“Más de una década tengo el honor de vestir y defender a la selección paraguaya, especialmente en uno de los períodos más difíciles de nuestra historia”, de esta manera empezó el texto publicado por el ariete que hoy defiende la camiseta de Boca Juniors de la Argentina, y añadió: “Pero, también hubiera sido muy especial para mí poder vivir este momento y disputar el Mundial con mi país”.
Sin embargo, en lugar de mostrar enojo o cualquier otro sentimiento de esa índole, el delantero reaccionó con altura y pasó a ocupar el lugar del hincha: “Me llena de alegría ver a nuestra selección volver a un Mundial después de 16 años. Sé lo que significa este momento para nuestro pueblo y me siento orgulloso de haber aportado mi granito de arena para que Paraguay vuelva al lugar que se merece”. Y es que es así. Ángel fue parte del proceso y le tocó jugar muchos partidos de Eliminatorias, colaborando con su experiencia para que la Albirroja llegue al objetivo deseado en cada encuentro.

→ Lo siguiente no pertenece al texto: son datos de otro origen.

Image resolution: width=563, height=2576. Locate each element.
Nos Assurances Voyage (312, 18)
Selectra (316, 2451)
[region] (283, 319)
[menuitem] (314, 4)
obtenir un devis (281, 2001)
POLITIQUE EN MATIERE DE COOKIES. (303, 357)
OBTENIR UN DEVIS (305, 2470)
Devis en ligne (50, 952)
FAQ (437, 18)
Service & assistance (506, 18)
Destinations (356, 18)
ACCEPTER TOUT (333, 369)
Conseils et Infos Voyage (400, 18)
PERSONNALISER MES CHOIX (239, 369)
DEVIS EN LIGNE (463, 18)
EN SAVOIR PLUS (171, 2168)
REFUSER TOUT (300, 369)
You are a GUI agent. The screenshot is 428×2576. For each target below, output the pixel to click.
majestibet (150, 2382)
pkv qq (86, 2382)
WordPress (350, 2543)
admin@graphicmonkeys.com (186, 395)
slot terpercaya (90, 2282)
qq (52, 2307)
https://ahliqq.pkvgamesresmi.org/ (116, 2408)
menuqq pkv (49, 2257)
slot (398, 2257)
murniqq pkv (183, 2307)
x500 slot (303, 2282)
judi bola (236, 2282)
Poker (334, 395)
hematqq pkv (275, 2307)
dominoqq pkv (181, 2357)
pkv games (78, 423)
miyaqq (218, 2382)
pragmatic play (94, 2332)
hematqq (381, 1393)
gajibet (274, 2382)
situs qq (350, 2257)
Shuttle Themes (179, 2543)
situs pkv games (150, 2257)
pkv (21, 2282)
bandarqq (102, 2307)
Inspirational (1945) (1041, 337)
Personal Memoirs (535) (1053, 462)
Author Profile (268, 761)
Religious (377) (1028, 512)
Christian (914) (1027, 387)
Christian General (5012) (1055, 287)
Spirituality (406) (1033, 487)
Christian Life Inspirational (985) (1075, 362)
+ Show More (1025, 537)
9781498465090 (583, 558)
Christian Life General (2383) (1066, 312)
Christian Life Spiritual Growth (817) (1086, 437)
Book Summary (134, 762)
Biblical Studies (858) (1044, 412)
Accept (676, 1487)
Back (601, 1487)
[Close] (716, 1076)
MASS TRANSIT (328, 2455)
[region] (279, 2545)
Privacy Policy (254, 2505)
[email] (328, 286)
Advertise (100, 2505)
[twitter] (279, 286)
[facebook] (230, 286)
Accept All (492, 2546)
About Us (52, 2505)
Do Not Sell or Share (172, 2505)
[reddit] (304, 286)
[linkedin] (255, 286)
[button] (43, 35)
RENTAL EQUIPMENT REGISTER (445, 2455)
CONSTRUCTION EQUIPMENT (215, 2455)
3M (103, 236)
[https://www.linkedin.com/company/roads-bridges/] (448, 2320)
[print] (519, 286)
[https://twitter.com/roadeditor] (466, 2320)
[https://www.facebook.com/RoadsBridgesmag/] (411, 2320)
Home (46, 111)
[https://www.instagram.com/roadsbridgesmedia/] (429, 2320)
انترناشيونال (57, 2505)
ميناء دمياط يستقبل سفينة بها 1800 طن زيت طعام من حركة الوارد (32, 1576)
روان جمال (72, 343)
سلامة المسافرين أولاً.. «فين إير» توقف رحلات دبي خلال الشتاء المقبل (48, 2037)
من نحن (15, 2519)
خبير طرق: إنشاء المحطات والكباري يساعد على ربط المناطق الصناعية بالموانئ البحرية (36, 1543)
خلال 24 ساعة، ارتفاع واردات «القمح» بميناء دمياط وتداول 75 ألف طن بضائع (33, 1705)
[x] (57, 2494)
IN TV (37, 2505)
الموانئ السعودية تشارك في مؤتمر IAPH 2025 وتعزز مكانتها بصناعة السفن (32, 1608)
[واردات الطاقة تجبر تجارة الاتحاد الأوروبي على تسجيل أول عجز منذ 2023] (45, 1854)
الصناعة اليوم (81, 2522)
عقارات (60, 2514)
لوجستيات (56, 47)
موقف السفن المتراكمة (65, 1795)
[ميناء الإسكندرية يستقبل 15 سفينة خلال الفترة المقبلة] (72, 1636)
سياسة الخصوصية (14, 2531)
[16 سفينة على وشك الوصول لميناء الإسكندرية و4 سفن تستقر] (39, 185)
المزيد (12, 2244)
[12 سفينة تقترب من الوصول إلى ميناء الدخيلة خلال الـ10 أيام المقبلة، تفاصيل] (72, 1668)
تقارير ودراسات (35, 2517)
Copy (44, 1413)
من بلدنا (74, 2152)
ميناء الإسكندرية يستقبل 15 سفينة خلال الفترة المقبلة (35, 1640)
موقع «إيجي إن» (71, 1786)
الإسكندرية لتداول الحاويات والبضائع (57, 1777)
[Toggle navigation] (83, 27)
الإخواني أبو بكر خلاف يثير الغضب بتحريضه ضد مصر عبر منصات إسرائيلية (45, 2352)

Finalmente, mostró su compromiso eterno con la Albirroja y con nuestra tricolor bandera. “Antes que jugador de fútbol tengo el orgullo de ser paraguayo. A apoyar todos juntos en este momento histórico. Les deseo el mayor de los éxitos a mis compañeros y a toda la delegación”, sostuvo.
Referente por más de una década en la selección, Romero se despidió del sueño mundialista con mucho respeto y pasa ahora al rol de fanático en esta aventura paraguaya que arrancará el 12 de junio.